Klinrisk is an artificial intelligence (AI) and machine learning (ML)-driven tool designed to predict the risk of chronic kidney disease (CKD) progression in all stages of the disease.

The validation study was conducted using data from a diverse population of more than four million adults in the US.

In the study, the Klinrisk model showed more than 80% accuracy in predicting CKD progression over a five-year period, according to the German pharmaceutical company.

Boehringer Ingelheim Pharmaceuticals cardio-renal-metabolism and respiratory medicine clinical development and medical affairs vice president Mohamed Eid said: “Effective disease-modifying therapies rarely reach the people with chronic kidney disease who are most likely to need them, due to limited recognition of early-stage disease.

“This model may have the potential to help healthcare professionals better identify patients at risk of CKD progression using simple lab results. Physicians need novel tools to evaluate the risk of CKD progression, which could assist with earlier diagnosis and treatment.”

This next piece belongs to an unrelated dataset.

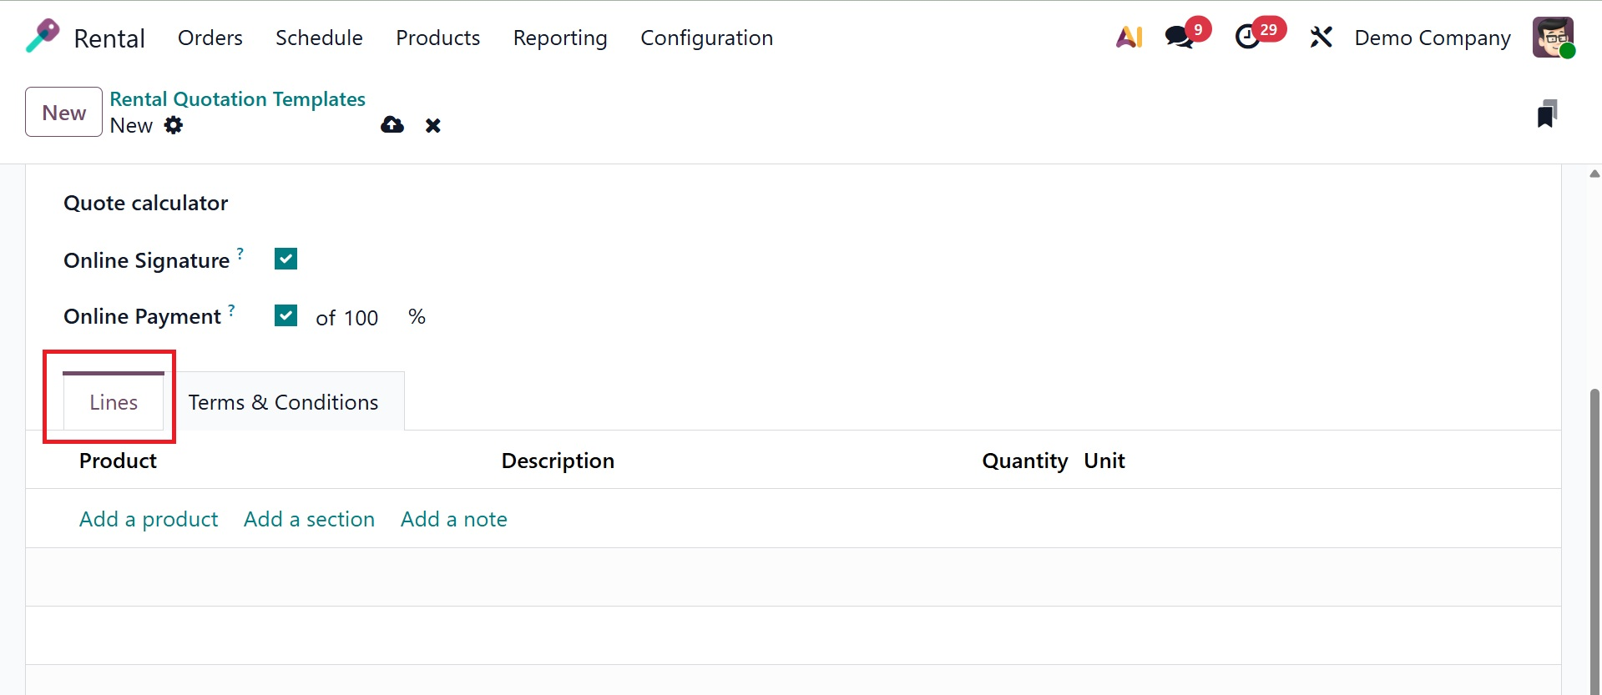Open the activities clock icon
Screen dimensions: 1602x695
click(x=1247, y=38)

The Klinrisk model was designed to predict the risk of CKD progression, which is defined as either a 40% decline in estimated glomerular filtration rate (eGFR) or kidney failure.

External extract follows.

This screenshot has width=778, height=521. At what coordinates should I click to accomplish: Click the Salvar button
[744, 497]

It evaluates the risk using age, sex and routinely collected laboratory data, including complete blood cell counts, chemistry and metabolic panels and urinalysis.

The study required at least one serum creatinine measurement and excluded patients with less than one year of follow-up with continuous insurance enrollment after initial data was collected.

Carelon provided data from a diverse population of 4.6 million US adults in commercial, Medicare and Medicaid insurance plans for the validation study of the Klinrisk model.

The model accurately predicted CKD progression in 80 to 83% of people over a period of two years and in 78 to 83% of participants over five years, based on the insurance provider.

With urinalysis data, the model precisely predicted CKD progression in 81 to 87% of individuals over a period of two years and 80 to 87% of individuals over five years.

Klinrisk scientific founder Navdeep Tangri said: “The model is a useful tool to help identify people with high-risk CKD early before kidney function is lost. We look forward to advancing this model as we aim to bring it to US physicians.”

Carelon Research president Mark Cziraky said: “As this model requires only demographic information and routine laboratory data, it may have the potential for broad application in a clinical setting to help identify individuals at risk of CKD progression. Earlier identification of CKD risk could help to inform and improve care decisions.”